2. The underlying raw data: contig sequences, protein sequences, and associated annotation tables are available online (https://doi.org/10.5281/zenodo.17086476; Perez-Bucio et al., 2025a)

contigs_infos_class.tsv: for each contig, the contig identifier, its accession number in the original dataset, figures on the contig (length, number of proteins) and information on its taxonomy and number of enVhogs breakdown by categories V/S/C/U, for iterations 0 and 3 of our iterative algorithm

enVhog_contigs_classes.tsv.gz: Category V/C/H/U for each contig at each iteration

3. The scripts used to create EnVhogDB are available online (https://doi.org/10.5281/zenodo.17098288; Perez-Bucio et al., 2025b) and on the git repository https://gricad-gitlab.univ-grenoble-alpes.fr/galiezc/envhog.

Supplementary materials

Supplementary figures, supplementary information and the following supplementary tables can be found online (https://doi.org/10.5281/zenodo.17086808, Enault et al., 2025b).
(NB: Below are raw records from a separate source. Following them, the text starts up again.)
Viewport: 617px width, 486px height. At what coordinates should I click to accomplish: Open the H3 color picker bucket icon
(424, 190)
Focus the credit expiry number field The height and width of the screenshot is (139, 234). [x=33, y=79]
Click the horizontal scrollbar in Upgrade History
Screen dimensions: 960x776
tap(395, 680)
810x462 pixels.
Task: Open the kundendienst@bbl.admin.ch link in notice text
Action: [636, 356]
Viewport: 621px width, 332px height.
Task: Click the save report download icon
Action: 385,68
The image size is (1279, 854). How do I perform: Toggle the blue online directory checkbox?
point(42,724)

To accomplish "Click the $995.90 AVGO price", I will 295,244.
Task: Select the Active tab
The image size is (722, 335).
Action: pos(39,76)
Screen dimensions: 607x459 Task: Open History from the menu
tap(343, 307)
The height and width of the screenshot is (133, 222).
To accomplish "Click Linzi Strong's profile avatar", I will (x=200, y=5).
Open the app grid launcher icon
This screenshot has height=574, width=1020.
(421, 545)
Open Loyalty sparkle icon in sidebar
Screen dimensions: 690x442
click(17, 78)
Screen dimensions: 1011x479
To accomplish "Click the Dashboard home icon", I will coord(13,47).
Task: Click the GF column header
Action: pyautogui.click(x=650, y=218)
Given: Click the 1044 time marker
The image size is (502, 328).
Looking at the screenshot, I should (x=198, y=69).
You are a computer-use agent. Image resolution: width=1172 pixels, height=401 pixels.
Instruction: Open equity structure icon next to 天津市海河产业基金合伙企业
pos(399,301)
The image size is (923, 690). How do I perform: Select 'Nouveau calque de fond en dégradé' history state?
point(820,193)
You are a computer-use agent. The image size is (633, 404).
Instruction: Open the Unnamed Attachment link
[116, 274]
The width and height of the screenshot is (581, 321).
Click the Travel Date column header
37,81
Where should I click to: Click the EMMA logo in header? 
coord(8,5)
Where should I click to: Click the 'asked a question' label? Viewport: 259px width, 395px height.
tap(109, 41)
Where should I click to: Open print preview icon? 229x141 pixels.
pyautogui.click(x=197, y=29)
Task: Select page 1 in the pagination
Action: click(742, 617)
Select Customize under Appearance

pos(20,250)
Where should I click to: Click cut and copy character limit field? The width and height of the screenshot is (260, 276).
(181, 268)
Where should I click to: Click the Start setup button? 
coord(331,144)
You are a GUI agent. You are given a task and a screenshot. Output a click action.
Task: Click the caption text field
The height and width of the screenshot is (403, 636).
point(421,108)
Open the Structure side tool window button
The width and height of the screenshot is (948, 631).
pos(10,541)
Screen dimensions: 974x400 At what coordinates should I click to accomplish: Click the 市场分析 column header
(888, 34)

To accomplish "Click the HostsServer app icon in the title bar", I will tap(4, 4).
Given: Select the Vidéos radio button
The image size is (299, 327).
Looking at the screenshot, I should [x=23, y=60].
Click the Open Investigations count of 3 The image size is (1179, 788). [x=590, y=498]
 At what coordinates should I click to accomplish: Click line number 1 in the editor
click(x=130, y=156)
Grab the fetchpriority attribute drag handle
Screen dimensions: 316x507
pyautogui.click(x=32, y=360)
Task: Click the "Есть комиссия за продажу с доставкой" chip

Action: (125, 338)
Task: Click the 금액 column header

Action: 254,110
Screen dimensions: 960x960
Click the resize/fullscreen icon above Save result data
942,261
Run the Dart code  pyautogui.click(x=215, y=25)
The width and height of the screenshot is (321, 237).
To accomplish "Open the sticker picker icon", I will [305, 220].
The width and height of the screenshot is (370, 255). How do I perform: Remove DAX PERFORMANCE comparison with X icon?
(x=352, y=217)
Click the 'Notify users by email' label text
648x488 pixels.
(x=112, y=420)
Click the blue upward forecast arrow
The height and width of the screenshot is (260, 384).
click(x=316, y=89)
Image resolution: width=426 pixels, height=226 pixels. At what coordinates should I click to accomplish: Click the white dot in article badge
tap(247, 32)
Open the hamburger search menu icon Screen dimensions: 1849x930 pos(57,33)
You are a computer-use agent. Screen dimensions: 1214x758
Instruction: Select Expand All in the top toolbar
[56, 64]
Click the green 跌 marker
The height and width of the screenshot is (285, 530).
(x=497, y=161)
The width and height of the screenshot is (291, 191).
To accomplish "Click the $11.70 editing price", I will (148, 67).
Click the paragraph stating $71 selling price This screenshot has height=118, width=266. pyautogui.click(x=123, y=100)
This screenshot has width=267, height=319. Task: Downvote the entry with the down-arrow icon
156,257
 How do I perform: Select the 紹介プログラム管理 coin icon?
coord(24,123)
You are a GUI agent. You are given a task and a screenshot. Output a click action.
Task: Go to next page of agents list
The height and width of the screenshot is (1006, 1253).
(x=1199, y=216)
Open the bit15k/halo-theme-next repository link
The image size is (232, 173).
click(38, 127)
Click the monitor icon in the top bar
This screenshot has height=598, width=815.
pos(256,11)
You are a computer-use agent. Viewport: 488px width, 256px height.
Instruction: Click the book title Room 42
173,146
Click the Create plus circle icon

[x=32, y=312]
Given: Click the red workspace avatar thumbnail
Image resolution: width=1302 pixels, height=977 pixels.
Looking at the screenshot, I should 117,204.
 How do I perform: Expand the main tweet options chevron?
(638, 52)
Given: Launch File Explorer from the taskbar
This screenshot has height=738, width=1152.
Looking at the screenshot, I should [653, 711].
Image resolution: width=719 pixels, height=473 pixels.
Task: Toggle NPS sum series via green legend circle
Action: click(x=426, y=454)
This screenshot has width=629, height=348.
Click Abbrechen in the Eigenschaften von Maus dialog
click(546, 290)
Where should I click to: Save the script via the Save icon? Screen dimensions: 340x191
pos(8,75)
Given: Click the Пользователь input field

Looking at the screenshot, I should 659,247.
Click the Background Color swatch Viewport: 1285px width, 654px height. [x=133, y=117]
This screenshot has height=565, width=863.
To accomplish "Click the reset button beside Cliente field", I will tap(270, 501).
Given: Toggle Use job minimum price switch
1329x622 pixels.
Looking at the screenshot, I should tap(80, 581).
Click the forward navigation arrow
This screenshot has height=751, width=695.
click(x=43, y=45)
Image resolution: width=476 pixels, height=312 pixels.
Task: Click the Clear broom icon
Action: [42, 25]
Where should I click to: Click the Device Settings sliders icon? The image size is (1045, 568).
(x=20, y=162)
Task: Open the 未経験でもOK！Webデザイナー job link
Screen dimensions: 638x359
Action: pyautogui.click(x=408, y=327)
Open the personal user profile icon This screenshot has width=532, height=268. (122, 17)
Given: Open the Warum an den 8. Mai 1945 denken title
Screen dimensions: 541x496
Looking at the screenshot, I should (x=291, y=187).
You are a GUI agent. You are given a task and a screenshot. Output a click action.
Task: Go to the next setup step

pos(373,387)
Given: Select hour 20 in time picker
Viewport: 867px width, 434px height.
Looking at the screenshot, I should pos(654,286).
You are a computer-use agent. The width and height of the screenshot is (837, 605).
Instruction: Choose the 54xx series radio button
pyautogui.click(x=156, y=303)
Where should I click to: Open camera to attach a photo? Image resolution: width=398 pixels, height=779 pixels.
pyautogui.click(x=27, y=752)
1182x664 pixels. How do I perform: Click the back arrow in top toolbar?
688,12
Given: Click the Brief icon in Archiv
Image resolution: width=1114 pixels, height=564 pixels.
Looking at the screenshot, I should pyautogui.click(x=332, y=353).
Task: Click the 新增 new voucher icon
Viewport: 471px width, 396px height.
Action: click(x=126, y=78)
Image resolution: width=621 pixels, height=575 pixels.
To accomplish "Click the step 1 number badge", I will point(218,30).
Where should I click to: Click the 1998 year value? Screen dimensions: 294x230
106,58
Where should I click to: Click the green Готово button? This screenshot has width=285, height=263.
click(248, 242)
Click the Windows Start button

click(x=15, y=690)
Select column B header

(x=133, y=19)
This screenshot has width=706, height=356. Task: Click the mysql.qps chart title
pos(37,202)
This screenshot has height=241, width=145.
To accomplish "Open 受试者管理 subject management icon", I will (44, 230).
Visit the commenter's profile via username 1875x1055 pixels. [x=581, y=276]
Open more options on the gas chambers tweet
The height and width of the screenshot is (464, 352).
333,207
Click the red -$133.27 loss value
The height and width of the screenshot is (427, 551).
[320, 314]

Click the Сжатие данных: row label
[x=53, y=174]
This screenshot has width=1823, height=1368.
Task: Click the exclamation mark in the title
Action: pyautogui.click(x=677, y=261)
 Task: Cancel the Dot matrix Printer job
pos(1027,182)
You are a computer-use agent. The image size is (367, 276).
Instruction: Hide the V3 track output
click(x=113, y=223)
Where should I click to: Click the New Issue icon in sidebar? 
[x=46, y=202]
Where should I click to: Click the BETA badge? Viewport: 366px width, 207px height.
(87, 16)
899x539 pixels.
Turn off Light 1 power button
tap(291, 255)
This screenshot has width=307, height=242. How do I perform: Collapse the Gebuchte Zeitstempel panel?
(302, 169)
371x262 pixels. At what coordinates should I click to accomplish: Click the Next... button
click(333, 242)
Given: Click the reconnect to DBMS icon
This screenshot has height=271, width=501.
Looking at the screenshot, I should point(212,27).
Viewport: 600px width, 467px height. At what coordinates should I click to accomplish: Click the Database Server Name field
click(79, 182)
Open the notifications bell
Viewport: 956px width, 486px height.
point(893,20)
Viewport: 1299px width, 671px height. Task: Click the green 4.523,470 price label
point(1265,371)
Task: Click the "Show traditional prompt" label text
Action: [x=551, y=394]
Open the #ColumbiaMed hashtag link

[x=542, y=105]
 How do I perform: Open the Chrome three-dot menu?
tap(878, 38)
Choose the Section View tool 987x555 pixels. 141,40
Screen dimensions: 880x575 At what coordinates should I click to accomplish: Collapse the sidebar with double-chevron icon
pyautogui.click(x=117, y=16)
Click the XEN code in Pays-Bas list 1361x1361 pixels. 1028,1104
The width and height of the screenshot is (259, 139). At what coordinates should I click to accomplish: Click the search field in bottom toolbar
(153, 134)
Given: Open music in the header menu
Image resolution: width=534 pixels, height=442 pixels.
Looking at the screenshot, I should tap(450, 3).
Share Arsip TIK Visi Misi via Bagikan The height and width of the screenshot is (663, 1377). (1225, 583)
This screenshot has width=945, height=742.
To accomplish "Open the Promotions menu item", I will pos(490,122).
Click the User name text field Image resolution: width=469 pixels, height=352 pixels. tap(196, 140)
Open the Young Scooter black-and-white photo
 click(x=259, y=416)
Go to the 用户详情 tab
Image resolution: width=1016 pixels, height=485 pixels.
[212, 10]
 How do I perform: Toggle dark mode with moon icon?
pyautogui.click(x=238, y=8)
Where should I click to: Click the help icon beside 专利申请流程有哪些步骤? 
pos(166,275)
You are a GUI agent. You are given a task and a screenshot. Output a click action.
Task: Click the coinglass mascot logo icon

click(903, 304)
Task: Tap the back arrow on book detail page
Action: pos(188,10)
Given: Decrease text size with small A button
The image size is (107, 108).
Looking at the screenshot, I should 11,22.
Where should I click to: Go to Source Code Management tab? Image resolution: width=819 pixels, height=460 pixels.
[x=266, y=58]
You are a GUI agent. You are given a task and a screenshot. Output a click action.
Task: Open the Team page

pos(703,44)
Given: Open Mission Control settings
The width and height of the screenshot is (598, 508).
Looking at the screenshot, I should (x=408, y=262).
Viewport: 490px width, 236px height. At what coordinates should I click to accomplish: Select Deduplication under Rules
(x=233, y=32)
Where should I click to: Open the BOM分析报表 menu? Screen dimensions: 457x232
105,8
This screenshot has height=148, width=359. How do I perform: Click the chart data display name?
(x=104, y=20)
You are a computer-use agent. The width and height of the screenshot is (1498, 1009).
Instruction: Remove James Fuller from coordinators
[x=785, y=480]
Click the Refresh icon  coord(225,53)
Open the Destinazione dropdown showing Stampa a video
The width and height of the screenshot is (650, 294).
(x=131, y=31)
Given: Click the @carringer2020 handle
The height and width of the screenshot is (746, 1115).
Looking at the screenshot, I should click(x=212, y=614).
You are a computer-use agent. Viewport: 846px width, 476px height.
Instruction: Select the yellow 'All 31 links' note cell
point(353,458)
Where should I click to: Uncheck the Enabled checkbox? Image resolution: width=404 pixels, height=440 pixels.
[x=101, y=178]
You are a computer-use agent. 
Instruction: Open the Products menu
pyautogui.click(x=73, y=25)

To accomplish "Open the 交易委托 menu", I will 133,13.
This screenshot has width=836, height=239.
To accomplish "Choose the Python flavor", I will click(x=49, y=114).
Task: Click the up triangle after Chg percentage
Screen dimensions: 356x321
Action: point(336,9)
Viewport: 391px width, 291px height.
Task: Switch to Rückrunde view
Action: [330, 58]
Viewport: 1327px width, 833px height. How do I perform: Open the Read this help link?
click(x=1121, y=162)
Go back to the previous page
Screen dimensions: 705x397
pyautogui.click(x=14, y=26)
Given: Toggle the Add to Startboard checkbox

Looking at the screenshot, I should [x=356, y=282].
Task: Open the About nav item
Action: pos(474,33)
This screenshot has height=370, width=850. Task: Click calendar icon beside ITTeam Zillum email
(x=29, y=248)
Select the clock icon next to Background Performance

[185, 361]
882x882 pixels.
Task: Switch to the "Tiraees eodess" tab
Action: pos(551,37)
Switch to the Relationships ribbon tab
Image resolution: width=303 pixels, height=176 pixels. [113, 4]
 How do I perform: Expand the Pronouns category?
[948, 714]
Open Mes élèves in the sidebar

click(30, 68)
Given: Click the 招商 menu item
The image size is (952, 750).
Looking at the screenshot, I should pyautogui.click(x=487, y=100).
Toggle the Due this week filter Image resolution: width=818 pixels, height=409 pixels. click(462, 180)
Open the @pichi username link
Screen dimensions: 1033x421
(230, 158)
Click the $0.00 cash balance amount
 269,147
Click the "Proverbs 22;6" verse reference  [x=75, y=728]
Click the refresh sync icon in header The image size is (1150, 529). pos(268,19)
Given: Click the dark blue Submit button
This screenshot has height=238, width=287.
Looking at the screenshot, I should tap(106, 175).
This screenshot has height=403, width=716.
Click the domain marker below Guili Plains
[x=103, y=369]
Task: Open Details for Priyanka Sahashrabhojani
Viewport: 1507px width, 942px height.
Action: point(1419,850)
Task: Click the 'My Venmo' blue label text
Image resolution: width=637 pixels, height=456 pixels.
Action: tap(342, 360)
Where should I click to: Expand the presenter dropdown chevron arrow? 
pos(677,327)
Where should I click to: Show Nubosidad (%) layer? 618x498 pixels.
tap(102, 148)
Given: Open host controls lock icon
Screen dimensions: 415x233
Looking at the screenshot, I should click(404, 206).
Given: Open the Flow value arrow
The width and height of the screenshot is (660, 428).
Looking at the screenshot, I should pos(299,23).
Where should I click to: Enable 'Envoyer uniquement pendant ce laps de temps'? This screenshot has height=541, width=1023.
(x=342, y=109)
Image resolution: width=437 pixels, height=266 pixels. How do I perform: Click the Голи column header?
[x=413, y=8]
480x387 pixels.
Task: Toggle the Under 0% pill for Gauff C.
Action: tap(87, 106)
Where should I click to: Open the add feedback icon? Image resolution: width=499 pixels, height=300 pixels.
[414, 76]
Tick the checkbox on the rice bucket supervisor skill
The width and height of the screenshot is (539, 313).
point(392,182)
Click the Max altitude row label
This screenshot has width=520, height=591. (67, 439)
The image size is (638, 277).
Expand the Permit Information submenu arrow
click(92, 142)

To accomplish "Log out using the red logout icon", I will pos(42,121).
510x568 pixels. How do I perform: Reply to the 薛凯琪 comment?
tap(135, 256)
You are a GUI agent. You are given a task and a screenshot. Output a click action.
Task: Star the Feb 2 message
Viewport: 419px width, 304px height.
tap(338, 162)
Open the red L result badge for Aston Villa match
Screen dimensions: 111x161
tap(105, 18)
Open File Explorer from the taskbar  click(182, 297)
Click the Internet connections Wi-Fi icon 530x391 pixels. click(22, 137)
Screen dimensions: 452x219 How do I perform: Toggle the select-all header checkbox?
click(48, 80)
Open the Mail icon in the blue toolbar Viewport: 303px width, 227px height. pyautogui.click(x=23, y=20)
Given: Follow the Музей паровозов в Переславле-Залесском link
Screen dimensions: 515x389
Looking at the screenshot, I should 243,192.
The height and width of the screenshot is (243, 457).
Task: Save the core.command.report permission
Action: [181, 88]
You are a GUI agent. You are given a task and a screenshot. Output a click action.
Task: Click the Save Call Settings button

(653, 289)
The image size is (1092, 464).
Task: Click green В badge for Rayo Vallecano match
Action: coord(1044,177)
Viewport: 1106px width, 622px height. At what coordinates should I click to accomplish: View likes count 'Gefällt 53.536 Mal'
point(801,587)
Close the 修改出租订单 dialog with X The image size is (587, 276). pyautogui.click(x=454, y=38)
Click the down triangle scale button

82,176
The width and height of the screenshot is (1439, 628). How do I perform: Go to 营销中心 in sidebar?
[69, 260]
Table S1. Description of the 3,257 collected viromes.
Table S2. Dataset summary: Almost 130 million proteins were selected from multiple resources. All proteins were cleaned to remove sequences with intermediate stop codons as well as sequences with 5 or more unknown amino acids.
Table S3. Numbers and proportions of enVhogs and proteins with different thresholds of Vq index.
Table S4. List of the 48 hallmark annotation terms defined.

Acknowledgements

The computations presented in this paper were performed using the GRICAD infrastructure (https://gricad.univ-grenoble-alpes.fr), which is supported by Grenoble research communities, and using the Froggy platform of the GRICAD infrastructure (https://gricad.univ-grenoble-alpes.fr), supported by the Rhône-Alpes region (GRANT CPER07_13 CIRA) and the Equip@Meso project (reference ANR-10-EQPX-29-01) of the programme Investissements d’Avenir supervised by the Agence Nationale pour la Recherche.

Preprint version 3 of this article has been peer-reviewed and recommended by Peer Community In Microbiology (https://doi.org/10.24072/pci.microbiol.100152; Herbold, 2025). We would like to sincerely thank the reviewers and our recommander Craig Herbold for helping us improve our manuscript and supplementray data.

Funding

This work was developed in the framework of Grenoble Alpes Data Institute, supported by the French National Research Agency under the “Investissements d’avenir” program (ANR-15-IDEX-02). This work was supported by the European Research Council’s Horizon 2020 Framework Programme for Research and Innovation (“Virus-X”, project no. 685778).

Conflict of interest disclosure

The authors declare that they comply with the PCI rule of having no financial conflicts of interest in relation to the content of the article.